We love our bluejays. There is a new batch of fledglings almost every year, they nest right near the garden where they can be near to fresh turned dirt and automatic sprinklers.  They’re like our small, wing-ed dogs, they get so comfortable with us, the babies are very gregarious. But yeah, they eat what they want. They don’t know you didn’t plant it for them!  We’ve wrapped our fruit trees with netting, cause they ruin the fruit so fast with their pecking and poking. My son gave us a couple of blue berry bushes, which are fruiting out really nice – we wrapped those. What to do about the strawberries, that was a sticker.

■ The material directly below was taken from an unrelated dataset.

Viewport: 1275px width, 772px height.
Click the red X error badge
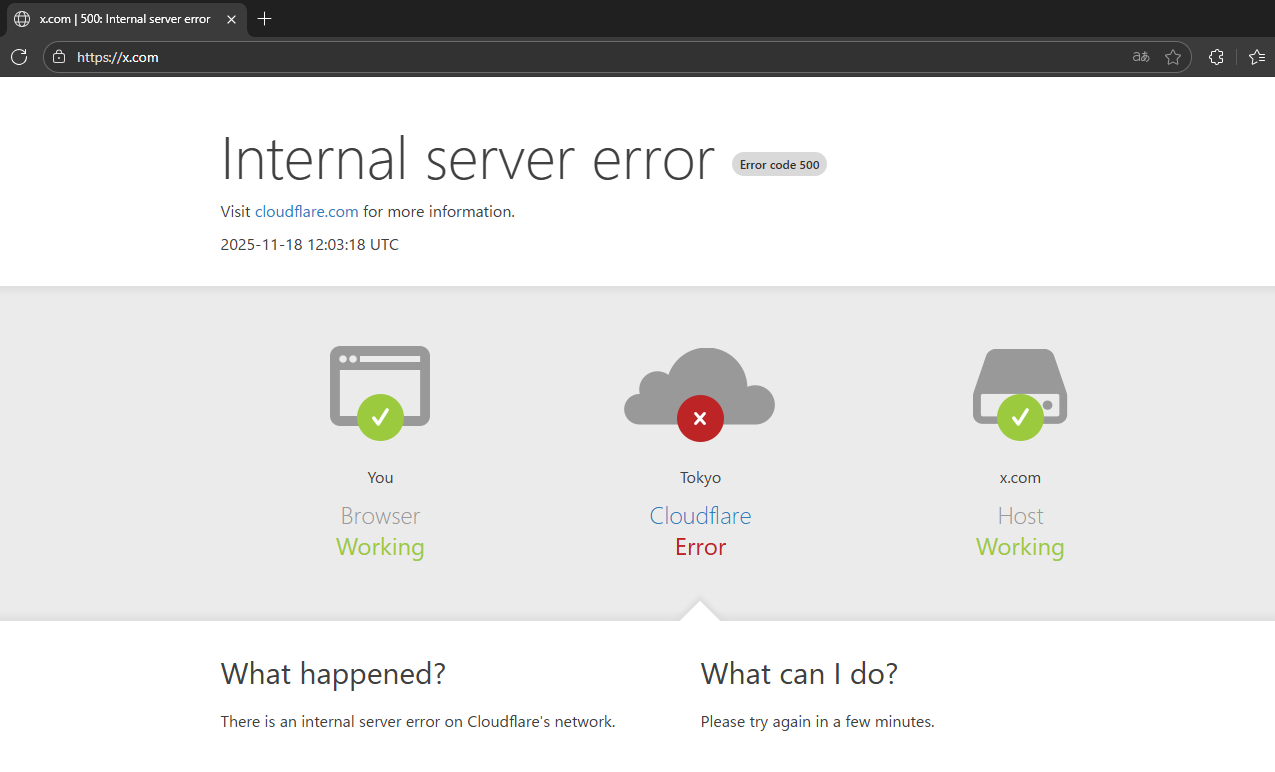pyautogui.click(x=700, y=418)
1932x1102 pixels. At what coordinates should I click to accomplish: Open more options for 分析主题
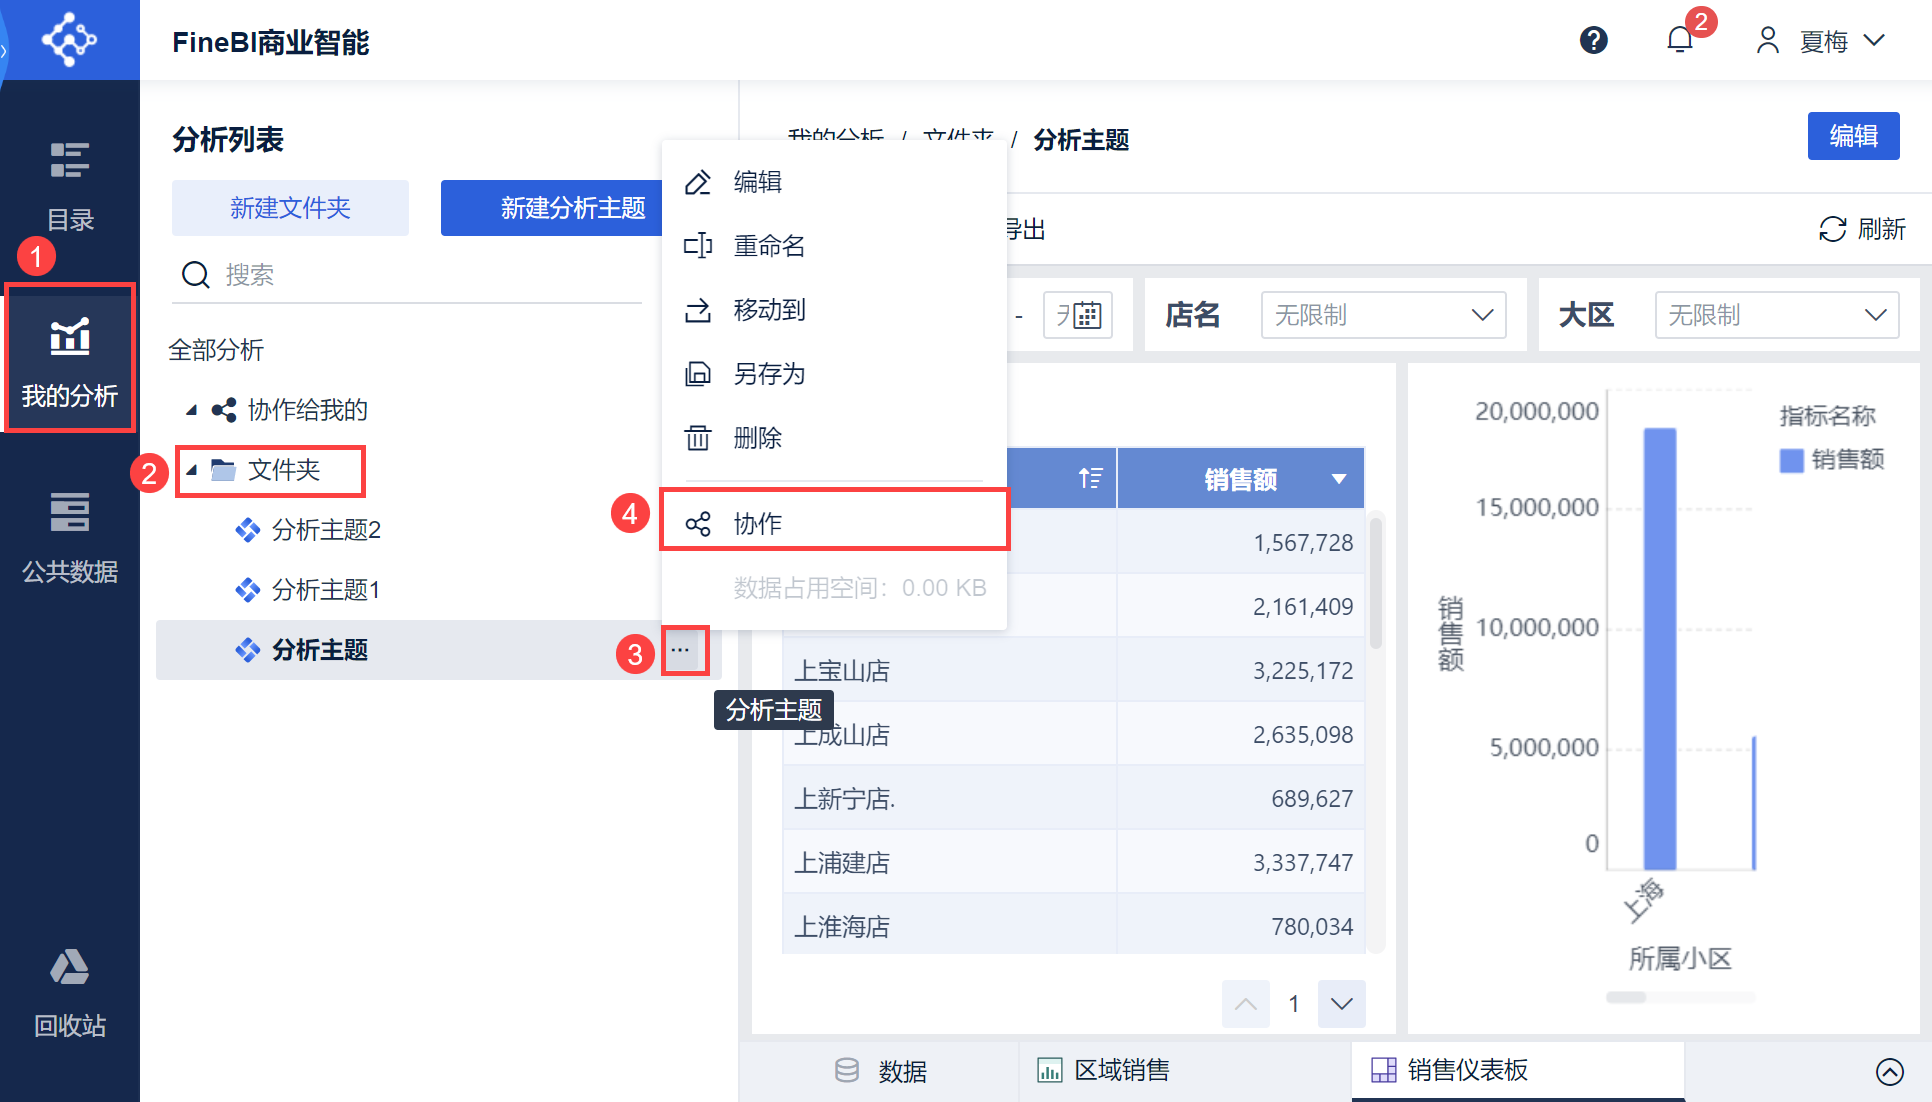pyautogui.click(x=681, y=650)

This is one of our new blueberry bushes. Look closely through that mesh of netting and you can see the berries ripening.

This is one of our new blueberry bushes. Look closely through that mesh of netting and you can see the berries ripening.

My husband made me a cage with some old fencing. It is a big, obstreperous contraption, but I figured, it would keep the dam-ned jays from eating all my strawberries. Every day I go out and lift it up, straining with one skinny arm, while I attend to my berry pots with a watering can in the other arm. I thought to myself, “this is a pain in the ass, but look at all these  berries!”

But the berries continued to be poached. This really pissed me off. I thought it was a  rat. We get an annoying rat almost every year, somewhere. Oftentimes they try to make a nice nest for themselves in our open shed, where we keep shovels and rakes, etc. As soon as they turn up we can smell them, rats really stink.  We use traps, but there’s been times we’ve actually had to chase them down with the dogs and kill them with a shovel, or, in one case, a hockey stick. They’re resourceful, really smart, they can run really fast, and look-out – they can jump like monkeys.  I hate to kill things, but I feel, you mess with me, you’re going to get messed with.

So I daubed a trap up with peanut butter and set it on the table among the pots. Then I went through all the pots and pulled out any with any berry that looked at all ripening and put them in my little red wagon and loaded them into our green house and shut the door.

Next morning I came out to find the trap untouched. Remarkable. A rat that can ignore peanut butter? And no turds – my husband reminded me, that’s why they stink, they just seem to spread turds everywhere.  I was flummoxed. I got the pots out of the green house and went about my business, not sure what to do now. 

A little while later, the dogs and I were playing in the yard, right there next to the strawberry table, when I saw something moving among the pots. A rat in broad daylight?   That’s creepy, I thought, and I went over to look. The intruder exposed himself – it was one of the adult jays.  I couldn’t believe he’d got into my cage.   As I walked toward him cursing a blue streak he hopped across the table as nimble as Jack B. Quick and dropped through the tiniest little gap between the cage and the table top.  I howled for the dogs as he flickered away. Right under our noses!

I tell you, I get mad, at the same time, I have to laugh at these guys, they’re so determined. I can’t hurt them, even if I wanted to. So, I called my husband, see if he had any ideas. He reminded me, we keep a big batch of old shade cloth, we usually cover the tomatoes when the sun gets really hot. Wrap the loose end with the shade cloth, he suggested, they can’t get through that.

So I got a section of shade cloth and wrapped the vulnerable end.

Here is The Cage, end wrapped in shade cloth.

Here is The Cage, end wrapped in shade cloth. There’s Biscuit over there with her ball, waiting to play.

Now I have to lift the shade cloth and then lift the cage when I want to water. I could shower the whole table with a hose nozzle – how wasteful, and then I wouldn’t know if I’d  got every pot. 

They sell strawberries at the store. I’ve bought them. I have a huge bag full in my freezer right now. Why do I frustrate myself trying to grow berries? 

My mom always told me I was contrary.